Evaluation of a therapeutic vaccination strategy with motif neoepitope peptide-pulsed autologous dendritic cells for non-small cell lung cancer patients harboring a charged HLA-B binding pocket.

PROJECT SUMMARY Lung cancer is the leading cause of cancer related deaths in the United States and the World. Inefficient prediction of functional tumor neoantigens and insufficient understanding of host anti-tumor immune responses limit optimization of immunotherapeutic approaches.
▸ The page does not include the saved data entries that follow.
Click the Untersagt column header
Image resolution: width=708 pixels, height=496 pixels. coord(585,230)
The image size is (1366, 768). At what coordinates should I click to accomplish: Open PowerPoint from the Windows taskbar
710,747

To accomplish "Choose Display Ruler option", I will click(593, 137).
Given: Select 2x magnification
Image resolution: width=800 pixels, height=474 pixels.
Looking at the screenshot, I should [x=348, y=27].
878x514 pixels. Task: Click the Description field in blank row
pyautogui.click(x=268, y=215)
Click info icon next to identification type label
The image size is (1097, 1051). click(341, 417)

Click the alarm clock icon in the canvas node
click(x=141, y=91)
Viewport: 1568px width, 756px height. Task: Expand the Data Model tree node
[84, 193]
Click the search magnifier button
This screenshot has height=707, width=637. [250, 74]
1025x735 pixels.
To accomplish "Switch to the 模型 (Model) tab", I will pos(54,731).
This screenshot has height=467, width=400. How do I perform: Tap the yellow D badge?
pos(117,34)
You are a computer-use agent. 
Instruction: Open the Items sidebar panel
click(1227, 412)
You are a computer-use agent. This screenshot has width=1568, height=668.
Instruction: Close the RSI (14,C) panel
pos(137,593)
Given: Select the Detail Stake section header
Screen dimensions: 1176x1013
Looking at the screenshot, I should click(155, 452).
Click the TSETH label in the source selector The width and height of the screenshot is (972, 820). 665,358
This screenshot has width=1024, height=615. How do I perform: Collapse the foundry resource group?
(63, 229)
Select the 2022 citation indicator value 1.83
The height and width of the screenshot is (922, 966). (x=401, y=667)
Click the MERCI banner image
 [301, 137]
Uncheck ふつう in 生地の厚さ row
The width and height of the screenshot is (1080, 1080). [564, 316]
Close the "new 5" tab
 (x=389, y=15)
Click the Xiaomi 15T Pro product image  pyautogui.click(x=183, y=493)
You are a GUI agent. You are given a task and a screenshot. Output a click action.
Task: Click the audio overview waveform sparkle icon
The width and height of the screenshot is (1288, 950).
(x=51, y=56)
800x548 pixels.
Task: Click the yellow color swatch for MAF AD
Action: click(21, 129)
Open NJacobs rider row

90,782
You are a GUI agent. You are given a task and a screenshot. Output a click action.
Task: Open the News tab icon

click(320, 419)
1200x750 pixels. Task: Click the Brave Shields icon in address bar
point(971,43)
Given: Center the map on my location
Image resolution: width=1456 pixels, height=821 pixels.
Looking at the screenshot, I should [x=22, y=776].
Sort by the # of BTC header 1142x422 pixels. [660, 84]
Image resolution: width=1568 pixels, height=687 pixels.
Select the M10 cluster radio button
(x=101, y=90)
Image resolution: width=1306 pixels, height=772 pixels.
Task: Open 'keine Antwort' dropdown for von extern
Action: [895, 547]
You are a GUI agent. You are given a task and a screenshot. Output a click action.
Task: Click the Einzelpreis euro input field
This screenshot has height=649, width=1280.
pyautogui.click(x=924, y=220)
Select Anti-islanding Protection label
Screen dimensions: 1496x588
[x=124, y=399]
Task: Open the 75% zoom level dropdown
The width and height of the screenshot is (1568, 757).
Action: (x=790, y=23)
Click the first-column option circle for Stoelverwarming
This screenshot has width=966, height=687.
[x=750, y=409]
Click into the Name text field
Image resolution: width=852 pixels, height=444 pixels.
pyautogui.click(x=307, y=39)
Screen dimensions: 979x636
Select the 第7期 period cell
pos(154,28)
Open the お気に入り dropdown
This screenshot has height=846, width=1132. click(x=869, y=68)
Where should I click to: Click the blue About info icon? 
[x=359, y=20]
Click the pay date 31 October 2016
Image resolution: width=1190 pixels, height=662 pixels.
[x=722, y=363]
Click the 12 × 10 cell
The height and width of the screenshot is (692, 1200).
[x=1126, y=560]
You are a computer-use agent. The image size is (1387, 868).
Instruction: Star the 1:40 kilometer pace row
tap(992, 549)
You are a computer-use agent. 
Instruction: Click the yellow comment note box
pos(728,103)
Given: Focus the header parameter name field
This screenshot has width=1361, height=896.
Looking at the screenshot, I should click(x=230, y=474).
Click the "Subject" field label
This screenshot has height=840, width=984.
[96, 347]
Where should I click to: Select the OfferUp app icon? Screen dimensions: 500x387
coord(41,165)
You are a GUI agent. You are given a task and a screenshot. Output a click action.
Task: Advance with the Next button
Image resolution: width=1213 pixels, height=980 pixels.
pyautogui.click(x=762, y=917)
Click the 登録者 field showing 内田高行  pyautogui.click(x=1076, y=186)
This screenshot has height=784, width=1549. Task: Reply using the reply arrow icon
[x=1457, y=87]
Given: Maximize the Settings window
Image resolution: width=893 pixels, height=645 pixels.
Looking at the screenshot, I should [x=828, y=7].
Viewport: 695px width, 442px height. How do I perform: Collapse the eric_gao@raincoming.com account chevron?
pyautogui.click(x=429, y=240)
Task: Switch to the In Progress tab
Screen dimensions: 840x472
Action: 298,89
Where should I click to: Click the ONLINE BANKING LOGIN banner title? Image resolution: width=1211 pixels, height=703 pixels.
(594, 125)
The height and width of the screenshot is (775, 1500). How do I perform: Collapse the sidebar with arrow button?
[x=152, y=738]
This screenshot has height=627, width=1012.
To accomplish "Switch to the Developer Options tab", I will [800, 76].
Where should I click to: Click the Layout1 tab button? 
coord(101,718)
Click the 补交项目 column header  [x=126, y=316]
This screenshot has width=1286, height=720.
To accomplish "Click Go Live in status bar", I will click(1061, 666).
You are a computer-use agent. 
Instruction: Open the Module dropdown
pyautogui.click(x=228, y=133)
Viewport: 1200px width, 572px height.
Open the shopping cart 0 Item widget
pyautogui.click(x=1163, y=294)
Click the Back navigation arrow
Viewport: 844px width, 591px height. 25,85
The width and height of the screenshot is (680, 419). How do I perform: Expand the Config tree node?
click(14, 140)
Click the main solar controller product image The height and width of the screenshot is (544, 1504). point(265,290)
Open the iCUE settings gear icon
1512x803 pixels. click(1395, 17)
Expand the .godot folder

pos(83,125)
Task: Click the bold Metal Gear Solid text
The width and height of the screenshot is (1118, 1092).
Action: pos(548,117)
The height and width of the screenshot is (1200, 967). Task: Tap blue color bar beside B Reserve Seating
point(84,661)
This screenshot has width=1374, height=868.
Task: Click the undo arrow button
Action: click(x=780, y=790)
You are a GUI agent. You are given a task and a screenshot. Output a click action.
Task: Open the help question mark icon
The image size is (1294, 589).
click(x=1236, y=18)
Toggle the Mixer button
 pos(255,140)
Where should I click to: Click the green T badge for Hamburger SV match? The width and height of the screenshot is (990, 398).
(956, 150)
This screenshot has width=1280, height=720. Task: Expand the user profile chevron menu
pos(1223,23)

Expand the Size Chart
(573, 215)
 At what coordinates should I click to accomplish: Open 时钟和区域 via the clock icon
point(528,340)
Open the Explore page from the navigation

We recently demonstrated that programmed cell death 1

(PD-1) inhibitors, which lead to durable responses in a minority of non-small cell lung cancer (NSCLC) patients, have greater efficacy in patients with charged human leukocyte antigen (HLA)-B binding pockets whose tumors harbor mutation(s) leading to what we have designated as “motif neoepitopes”. Motif neoepitopes lead to an

amino acid substitution in the second position of a nonamer (anchor for HLA-binding), generating a change in charge from the wild type peptide in which the resultant amino acid has a charge opposite to the HLA-B binding pocket. This substitution leads to enhanced binding affinity to the corresponding HLA-B supertype demonstrated

by in vitro competition assays. These data suggest that optimal presentation of motif neoepitopes by corresponding charged HLA supertypes results in effective host anti-tumor immune responses in vivo. Dendritic cell (DC)-based vaccination has emerged as a potential component for immunotherapy due to both its

favorable toxicity profile and its essential role in antigen-specific T cell priming and activation. We have expertise in clinical studies evaluating a DC in situ vaccination strategy in NSCLC. In this proposal, we intend to combine DCs as functional antigen presenting cells (APCs) with putative motif neoepitopes as an innovative vaccination

approach to enhance host systemic tumor-specific T cell responses and potentiate clinical benefits of current immunotherapies. We hypothesize that 1) peptides derived from motif neoepitopes are functional neoantigens in vivo that are capable of inducing host tumor-specific immune responses, and 2) autologous DCs pulsed with motif

neoepitope-derived peptides, particularly at optimal conditions, will induce systemic activation of motif neoepitope-specific T cells. As part of this proposal, we are analyzing multiple biospecimens collected from our ongoing phase I trial of intratumoral injection of autologous DCs combined with PD-1 inhibition in advanced

NSCLC. Collected specimens include serial blood and tumor biopsies as well as autologous DCs. We will evaluate whether exposing DCs to peptides derived from motif neoepitopes can induce tumor-specific T cell activation in co-culture experiments. We will assess the binding affinity of these peptides and the corresponding

wild type peptides to their respective HLA-B supertype. We will further optimize conditions, including addition of PD-1 blockade, to achieve optimal T cell activation by autologous DCs pulsed with motif neoepitope-derived peptides. These studies will greatly enhance our understanding of the potential function of motif neoepitopes in

inducing host anti-tumor immune responses, and lay the foundation for future clinical investigations of motif neoepitope-pulsed autologous DCs as a novel treatment strategy for NSCLC.